We've arrived at what can be described as "hypermodern." Experience is stripped of context, even ironic context, as everything is everywhere and all is available and within reach. Nothing trumps anything else - there is no authority or final word. Only comparison.

We no longer are limited by the burden of the past or of geography. We aren't defined by politics or our access to goods. We travel through the virtual realm of social networks without being social. Online communities that have no tradition and no memory. Political "clouds" that have no force. Because they have no mass. All access, no opinions.

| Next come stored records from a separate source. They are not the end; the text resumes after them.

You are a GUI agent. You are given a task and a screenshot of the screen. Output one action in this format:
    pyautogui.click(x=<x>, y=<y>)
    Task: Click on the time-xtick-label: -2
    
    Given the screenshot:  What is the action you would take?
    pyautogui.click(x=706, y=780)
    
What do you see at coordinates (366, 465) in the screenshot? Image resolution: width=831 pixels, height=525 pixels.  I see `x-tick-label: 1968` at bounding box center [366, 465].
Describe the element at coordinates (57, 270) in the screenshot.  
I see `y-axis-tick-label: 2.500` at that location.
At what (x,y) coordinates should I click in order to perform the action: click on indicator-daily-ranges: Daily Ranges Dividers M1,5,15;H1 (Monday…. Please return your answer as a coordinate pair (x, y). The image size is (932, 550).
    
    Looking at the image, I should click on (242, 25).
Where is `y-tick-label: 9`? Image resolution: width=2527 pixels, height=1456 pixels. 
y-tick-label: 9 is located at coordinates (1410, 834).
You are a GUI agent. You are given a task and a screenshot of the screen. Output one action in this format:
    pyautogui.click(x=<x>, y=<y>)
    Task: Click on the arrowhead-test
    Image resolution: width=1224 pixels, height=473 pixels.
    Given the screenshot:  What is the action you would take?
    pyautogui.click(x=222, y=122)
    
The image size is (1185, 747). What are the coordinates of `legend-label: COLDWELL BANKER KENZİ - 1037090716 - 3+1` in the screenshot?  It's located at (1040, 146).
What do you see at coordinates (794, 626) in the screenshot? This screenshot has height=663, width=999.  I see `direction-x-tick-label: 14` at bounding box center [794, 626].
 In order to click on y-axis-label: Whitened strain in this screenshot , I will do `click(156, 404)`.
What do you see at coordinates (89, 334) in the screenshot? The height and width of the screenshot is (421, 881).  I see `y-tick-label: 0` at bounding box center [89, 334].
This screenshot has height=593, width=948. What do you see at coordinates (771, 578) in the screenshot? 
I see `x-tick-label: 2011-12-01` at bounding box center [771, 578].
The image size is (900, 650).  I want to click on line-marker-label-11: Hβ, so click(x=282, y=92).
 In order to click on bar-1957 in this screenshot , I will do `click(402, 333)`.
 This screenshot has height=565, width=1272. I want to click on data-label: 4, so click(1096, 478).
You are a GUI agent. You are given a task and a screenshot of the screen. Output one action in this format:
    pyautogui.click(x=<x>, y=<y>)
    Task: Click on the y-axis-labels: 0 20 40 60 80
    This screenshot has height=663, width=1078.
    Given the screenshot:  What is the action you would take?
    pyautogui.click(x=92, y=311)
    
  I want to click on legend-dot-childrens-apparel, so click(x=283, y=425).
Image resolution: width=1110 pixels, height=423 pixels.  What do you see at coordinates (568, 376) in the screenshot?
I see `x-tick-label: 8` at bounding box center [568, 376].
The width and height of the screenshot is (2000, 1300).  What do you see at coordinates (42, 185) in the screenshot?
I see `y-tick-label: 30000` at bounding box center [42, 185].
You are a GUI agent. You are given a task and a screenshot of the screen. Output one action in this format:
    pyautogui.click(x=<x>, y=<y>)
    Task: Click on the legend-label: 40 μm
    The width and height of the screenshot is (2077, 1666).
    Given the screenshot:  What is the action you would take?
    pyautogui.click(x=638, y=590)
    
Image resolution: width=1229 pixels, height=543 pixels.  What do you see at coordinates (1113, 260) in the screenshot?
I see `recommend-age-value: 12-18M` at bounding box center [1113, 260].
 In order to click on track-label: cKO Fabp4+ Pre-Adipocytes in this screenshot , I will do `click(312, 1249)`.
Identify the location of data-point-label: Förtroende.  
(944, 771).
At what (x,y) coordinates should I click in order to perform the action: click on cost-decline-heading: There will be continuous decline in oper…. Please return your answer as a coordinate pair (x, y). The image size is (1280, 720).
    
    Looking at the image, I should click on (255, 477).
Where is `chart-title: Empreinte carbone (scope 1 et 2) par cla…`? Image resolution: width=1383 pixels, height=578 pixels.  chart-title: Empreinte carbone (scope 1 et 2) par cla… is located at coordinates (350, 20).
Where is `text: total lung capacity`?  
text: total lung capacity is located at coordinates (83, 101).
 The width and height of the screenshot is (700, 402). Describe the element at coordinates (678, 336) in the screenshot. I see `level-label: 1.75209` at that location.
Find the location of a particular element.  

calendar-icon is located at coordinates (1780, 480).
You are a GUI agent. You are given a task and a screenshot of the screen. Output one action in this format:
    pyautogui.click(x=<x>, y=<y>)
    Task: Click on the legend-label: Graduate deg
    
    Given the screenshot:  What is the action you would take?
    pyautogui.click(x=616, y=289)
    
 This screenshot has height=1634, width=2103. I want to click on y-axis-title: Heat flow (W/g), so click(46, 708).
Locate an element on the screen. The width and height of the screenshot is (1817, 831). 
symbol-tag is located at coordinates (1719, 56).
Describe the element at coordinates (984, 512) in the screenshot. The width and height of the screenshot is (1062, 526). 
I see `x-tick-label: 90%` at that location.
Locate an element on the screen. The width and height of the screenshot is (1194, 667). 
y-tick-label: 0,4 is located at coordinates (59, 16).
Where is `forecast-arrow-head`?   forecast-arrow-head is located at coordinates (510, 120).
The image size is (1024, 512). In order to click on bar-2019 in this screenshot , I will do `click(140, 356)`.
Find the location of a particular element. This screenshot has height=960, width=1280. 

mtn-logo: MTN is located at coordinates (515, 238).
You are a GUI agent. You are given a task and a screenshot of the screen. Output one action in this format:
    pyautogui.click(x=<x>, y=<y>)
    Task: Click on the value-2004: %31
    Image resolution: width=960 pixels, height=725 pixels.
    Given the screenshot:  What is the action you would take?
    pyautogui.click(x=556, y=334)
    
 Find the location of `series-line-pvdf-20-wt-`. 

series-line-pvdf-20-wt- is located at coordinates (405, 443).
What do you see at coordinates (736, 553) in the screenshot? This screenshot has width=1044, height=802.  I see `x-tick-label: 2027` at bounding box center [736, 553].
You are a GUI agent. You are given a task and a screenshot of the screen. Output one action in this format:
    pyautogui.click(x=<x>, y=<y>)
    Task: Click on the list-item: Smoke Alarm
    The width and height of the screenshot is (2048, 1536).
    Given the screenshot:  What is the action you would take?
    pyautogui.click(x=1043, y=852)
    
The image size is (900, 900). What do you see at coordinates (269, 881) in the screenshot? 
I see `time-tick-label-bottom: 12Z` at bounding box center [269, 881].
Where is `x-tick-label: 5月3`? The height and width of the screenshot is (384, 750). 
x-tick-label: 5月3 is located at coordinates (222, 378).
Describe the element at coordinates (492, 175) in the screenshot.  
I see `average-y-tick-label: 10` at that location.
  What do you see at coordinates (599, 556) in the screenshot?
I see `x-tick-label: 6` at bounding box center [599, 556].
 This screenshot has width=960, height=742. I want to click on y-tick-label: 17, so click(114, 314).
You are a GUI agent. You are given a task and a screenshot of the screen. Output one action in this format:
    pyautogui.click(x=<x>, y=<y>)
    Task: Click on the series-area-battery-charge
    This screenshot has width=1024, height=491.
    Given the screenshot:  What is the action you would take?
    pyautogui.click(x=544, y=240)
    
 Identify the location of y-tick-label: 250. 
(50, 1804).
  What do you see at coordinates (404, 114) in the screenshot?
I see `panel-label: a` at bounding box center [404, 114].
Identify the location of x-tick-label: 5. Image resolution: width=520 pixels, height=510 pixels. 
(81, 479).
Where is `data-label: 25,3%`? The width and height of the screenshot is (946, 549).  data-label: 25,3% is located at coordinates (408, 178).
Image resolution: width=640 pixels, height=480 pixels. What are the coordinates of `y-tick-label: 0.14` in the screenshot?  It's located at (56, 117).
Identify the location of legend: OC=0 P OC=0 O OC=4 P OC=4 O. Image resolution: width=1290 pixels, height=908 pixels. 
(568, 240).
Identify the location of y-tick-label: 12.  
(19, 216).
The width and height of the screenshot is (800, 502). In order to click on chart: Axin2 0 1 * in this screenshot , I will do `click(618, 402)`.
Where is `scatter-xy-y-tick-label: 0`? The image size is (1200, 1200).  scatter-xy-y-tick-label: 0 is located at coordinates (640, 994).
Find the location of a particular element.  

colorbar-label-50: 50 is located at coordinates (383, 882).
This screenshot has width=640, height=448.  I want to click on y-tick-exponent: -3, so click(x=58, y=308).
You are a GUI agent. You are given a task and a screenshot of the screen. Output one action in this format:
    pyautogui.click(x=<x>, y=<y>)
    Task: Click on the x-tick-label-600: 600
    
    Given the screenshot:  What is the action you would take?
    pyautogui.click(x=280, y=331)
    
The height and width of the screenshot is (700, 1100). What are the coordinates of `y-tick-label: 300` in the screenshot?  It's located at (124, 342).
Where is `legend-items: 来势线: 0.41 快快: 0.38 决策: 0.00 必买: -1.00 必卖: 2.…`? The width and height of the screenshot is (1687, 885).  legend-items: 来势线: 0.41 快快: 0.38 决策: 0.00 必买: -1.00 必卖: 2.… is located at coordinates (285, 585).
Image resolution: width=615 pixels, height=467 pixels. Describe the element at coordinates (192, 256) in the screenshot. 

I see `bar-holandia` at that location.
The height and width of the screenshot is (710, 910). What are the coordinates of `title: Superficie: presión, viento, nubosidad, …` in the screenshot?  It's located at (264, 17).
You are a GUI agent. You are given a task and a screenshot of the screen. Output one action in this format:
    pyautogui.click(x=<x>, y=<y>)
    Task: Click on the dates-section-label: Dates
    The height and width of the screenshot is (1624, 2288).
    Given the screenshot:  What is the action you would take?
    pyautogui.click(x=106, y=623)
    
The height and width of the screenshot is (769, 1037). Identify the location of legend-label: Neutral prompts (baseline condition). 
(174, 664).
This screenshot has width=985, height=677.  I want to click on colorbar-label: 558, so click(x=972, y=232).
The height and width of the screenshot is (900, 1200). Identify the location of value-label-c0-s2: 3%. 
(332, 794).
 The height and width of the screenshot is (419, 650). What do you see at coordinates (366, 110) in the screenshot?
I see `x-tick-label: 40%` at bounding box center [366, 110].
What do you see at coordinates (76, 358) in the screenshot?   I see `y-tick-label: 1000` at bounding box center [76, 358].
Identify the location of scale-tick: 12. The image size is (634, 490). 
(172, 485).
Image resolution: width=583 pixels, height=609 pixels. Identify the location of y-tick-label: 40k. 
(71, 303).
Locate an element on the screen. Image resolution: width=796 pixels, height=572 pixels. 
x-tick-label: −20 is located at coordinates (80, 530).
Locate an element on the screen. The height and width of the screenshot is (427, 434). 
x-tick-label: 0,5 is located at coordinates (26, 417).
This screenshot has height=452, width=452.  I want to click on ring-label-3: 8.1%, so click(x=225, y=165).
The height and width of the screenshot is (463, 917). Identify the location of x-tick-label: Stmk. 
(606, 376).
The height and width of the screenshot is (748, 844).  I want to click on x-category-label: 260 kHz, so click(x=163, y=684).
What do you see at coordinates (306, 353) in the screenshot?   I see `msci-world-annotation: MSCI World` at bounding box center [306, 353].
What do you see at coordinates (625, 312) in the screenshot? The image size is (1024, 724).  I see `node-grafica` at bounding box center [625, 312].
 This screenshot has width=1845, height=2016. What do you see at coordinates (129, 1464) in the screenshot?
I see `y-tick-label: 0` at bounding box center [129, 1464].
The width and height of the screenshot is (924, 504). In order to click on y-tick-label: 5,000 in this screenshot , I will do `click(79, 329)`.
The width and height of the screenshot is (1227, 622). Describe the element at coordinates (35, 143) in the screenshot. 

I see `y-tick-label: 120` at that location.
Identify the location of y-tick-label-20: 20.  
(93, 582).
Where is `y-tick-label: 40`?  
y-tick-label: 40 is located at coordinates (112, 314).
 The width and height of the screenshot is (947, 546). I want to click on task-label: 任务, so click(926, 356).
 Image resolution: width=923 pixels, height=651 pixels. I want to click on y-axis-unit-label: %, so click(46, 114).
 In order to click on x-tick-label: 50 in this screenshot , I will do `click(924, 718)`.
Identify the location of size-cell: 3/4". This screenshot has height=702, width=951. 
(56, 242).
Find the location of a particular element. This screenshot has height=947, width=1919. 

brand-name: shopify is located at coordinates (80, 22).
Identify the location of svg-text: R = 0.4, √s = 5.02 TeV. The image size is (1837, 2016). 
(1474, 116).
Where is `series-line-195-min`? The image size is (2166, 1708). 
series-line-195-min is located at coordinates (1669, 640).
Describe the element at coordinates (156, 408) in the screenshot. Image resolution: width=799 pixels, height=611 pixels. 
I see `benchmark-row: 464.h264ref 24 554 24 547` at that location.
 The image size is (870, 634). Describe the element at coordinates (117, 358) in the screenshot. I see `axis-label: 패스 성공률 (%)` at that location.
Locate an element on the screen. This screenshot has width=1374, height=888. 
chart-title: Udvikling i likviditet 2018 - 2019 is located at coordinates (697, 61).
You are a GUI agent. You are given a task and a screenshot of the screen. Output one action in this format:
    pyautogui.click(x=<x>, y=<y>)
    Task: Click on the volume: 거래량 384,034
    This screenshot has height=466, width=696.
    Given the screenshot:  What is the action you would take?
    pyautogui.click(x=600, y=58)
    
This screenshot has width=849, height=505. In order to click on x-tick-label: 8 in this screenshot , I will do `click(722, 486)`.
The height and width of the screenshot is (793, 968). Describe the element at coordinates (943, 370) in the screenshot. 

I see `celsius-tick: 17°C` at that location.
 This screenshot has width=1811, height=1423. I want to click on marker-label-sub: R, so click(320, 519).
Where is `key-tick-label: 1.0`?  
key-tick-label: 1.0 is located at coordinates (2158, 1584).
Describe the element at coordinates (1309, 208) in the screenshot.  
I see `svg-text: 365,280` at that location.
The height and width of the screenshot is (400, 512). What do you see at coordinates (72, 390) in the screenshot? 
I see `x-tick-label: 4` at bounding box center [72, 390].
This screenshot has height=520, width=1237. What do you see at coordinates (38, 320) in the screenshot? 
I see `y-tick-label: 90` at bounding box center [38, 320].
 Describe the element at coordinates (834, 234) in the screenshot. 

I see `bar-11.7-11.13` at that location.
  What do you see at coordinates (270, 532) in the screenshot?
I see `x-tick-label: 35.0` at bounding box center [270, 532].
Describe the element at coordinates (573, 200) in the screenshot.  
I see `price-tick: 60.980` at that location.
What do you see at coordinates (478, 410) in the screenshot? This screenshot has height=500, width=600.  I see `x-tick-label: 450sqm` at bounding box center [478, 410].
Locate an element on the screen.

We're alone and by ourselves - together.

The technological advances have lured us away from the comfort and awkwardness of social situations where we go bowling with bosses, or negotiate baby-sitting, or talk face to face about what is wrong, really wrong with "Slumdog Millionare" and can you back that up, mister? We don't go out on dates - we hook-up online, tweet at the club, and bang in the back of the roller disco. We're reduced to our individual i.p. addresses. And there are no consequences.

We are all travelling in the same direction, but in our little boxes. When there is no social ramifications of actions, do actions matter? And if there is no link to tradition or history, there is no reason to preserve or value it. When context no longer has meaning, archives - specifically designed and charged with preserving culture - lose their purpose.

When people are no longer able to access the flow of tradition or the arrow of history, will there be a reason to go back to old films?

Cultural resonance is embedded in what passes before us. Advertisements blend with reality television blends with post-anti-neo-architecture. Fellini and Bogart don't appear in anyone's remixed postings (a cultural force no one's archiving either) as much as Stephen Colbert. Sergio Amadio nowadays makes the cut by virtue of Italian democracy. Or is it Gloria Guida?

Do we fight that or bathe in it?

A post-modern archive may attempt to embrace the new convergent intelligence of the hypermodern, by running into the oncoming traffic of re-mixed media, allowing digital access to non-authorized versions and recreating a social space around the artists rather than the artwork. The archives, unable to name, arrange, control or limit material, must ride the web of meaning, not try to assert a gravity at one end where too many strands have already been unraveled. Everything's free on the digital highway - intellectual property, advice, storage, context, and meaning.

So value travels back to the experience of spectatorship, not the ownership of objects, or the control of the information. Instead, merely a familiarity with it, engendered by YouTube and Bittorrent and delivering a pale ghost of the original impact.

Archives can't be the sole curator of culture anymore. The copyright holders have taken back their property. Culture comes to the people, not the people to the culture.

An attempt to embrace the art-space around the content rather than to limit, drive, or control the content, is how an archive of the future will remain a resource. A move away from the object and to the experience. From static to dynamic.

There will remain a need or desire to repurpose material for whatever the new digital delivery system will be . . . redoing what has already been done, over again, to the extent that our attention and what the finances available will bear.

That work is now to be done by others, unofficially and without authorization, in a vacuum.

For future users of archives, the destination has to be worth the trip.